**Work item:**
Each line from the one with "Given: Click the monitor icon beside 常用" through the final line of the entries below must be printed exactly, and the pictures must not be.

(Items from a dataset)
- Opening Delimiter -

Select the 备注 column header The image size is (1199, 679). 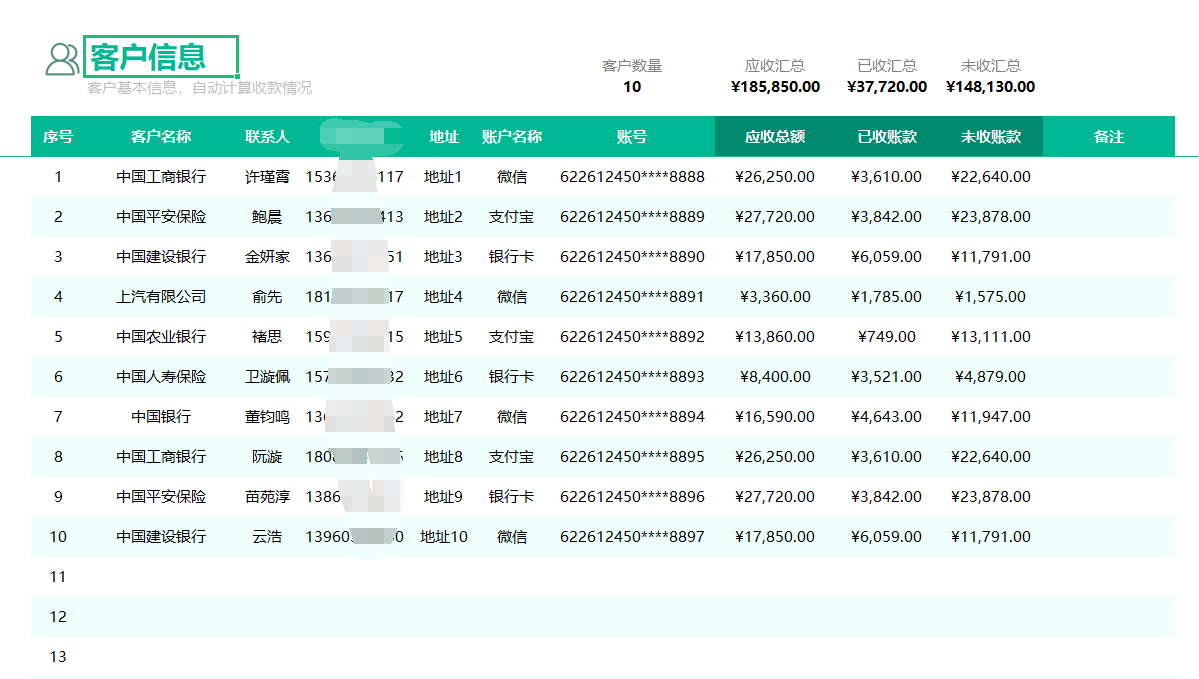(1109, 137)
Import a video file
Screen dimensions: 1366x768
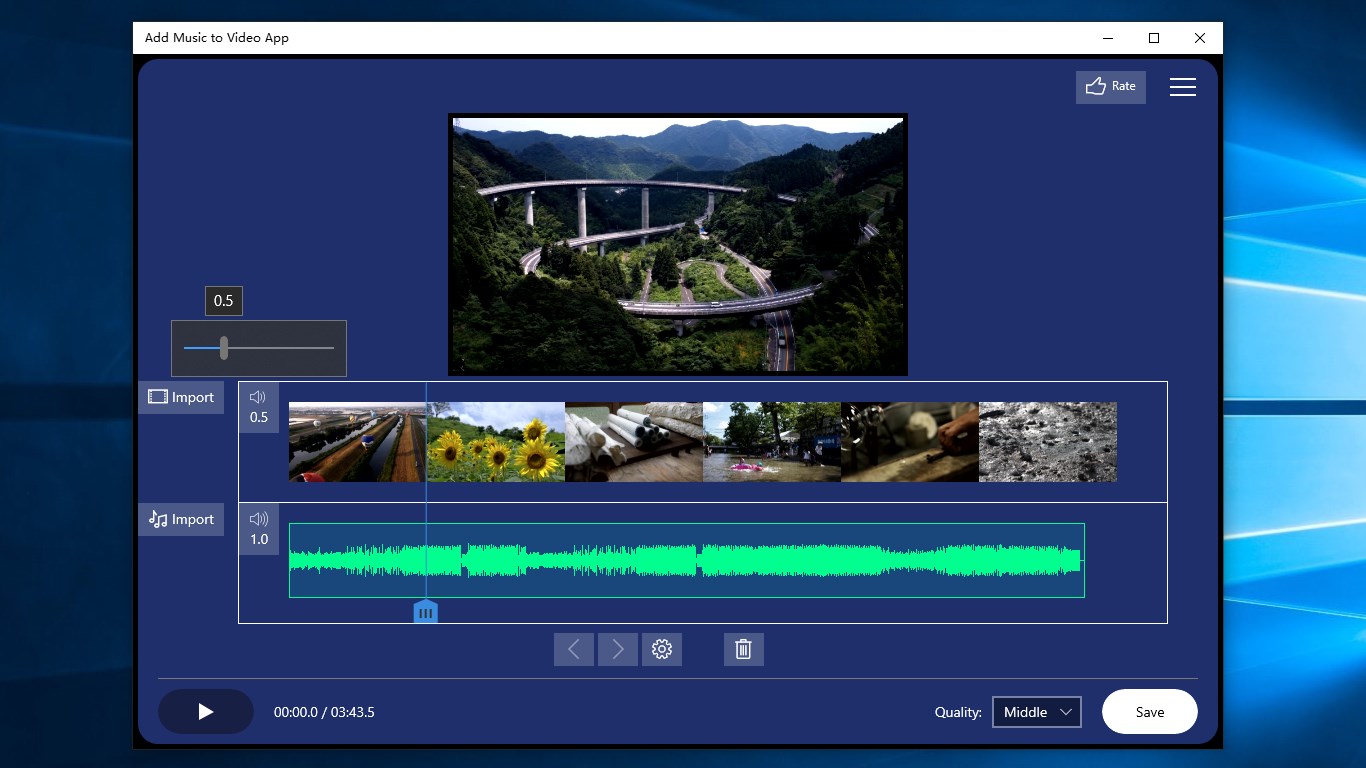point(181,397)
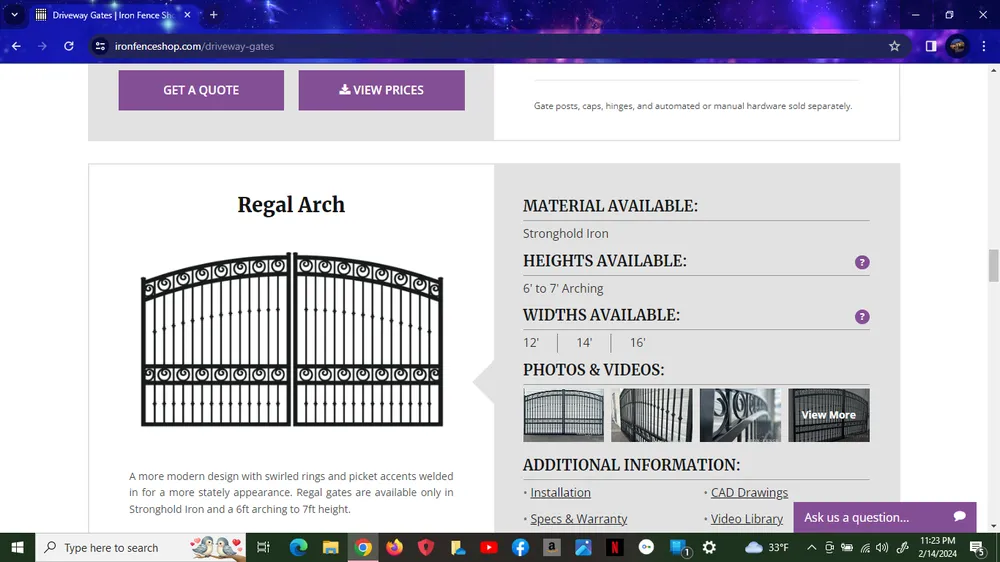The height and width of the screenshot is (562, 1000).
Task: Expand the tab search dropdown arrow
Action: [x=14, y=15]
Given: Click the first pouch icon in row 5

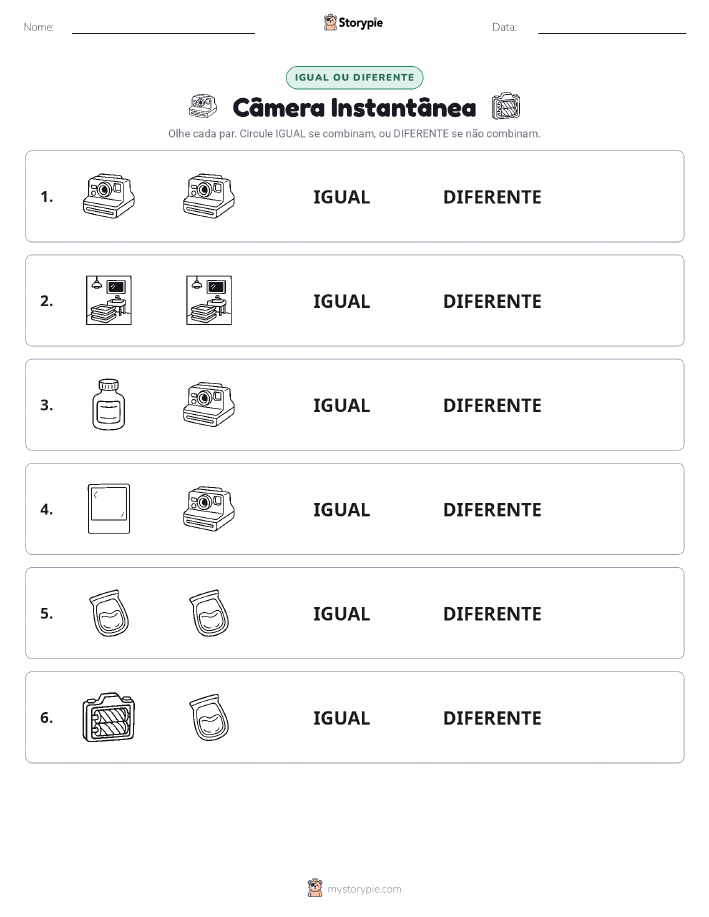Looking at the screenshot, I should [x=109, y=613].
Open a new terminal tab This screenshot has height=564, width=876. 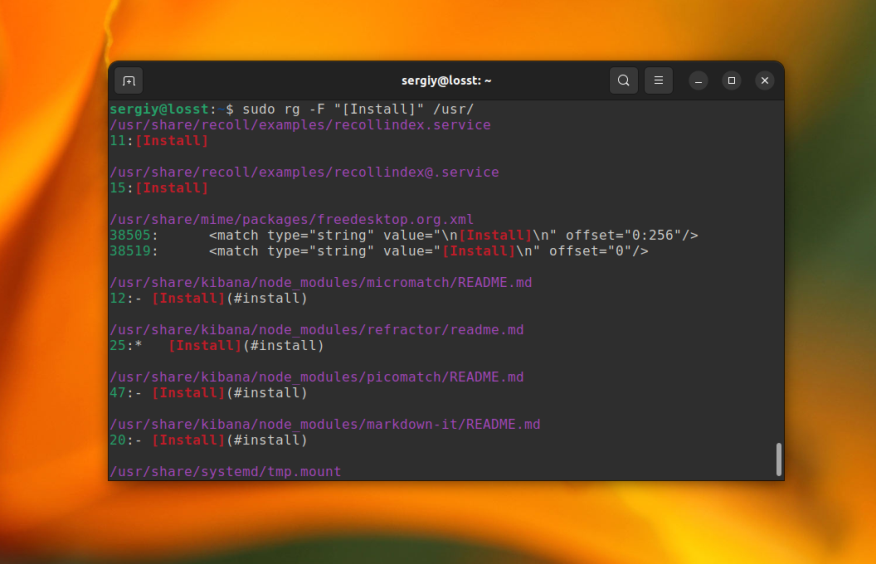(128, 81)
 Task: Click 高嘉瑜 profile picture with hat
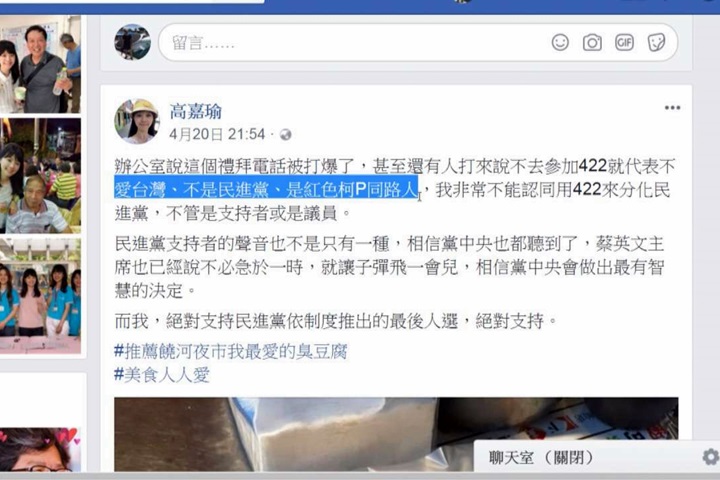pos(136,122)
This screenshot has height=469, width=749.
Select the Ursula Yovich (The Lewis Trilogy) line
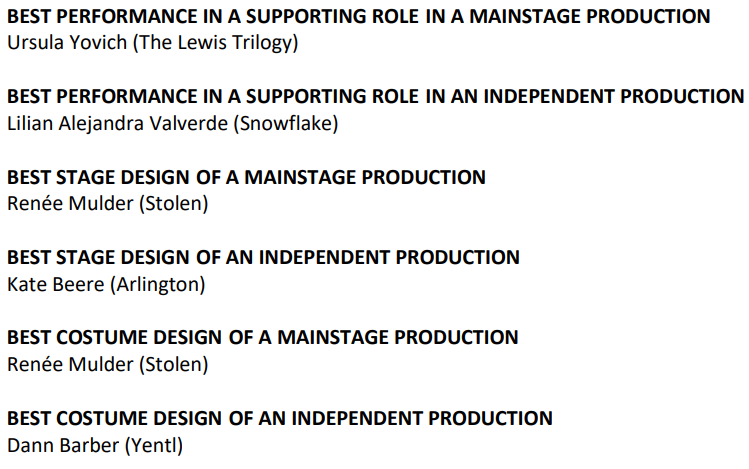pyautogui.click(x=153, y=43)
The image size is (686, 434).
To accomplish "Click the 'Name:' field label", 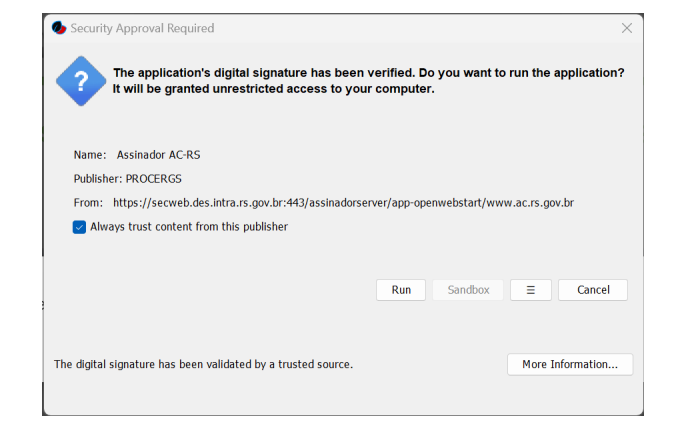I will [x=90, y=154].
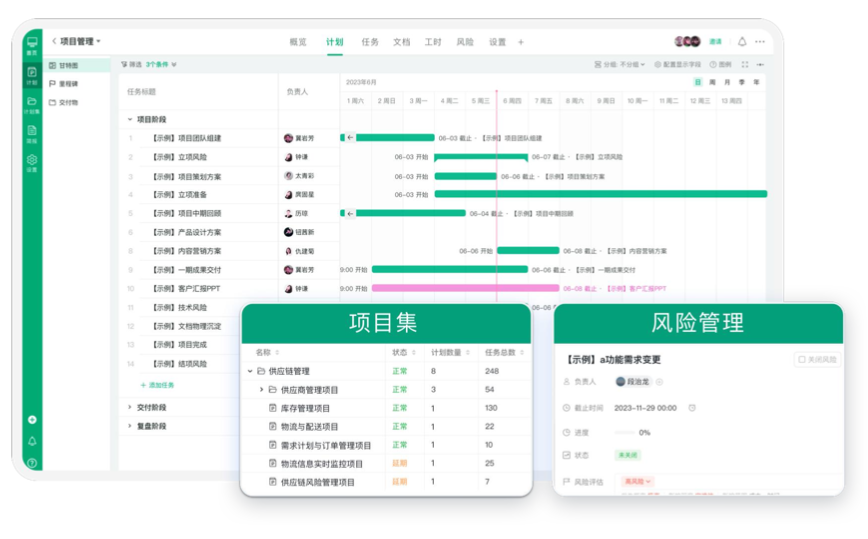The height and width of the screenshot is (539, 868).
Task: Expand the 供应商管理项目 folder row
Action: click(x=262, y=389)
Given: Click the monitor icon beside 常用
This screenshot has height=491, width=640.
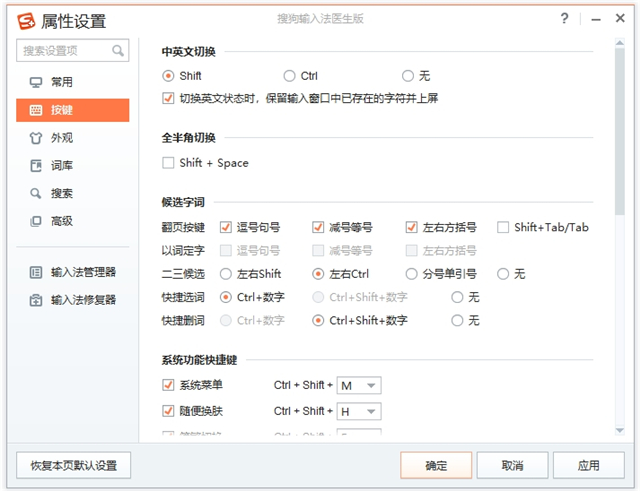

- Closing Delimiter -

**Your solution:**
Given: Click the monitor icon beside 常用
This screenshot has height=491, width=640.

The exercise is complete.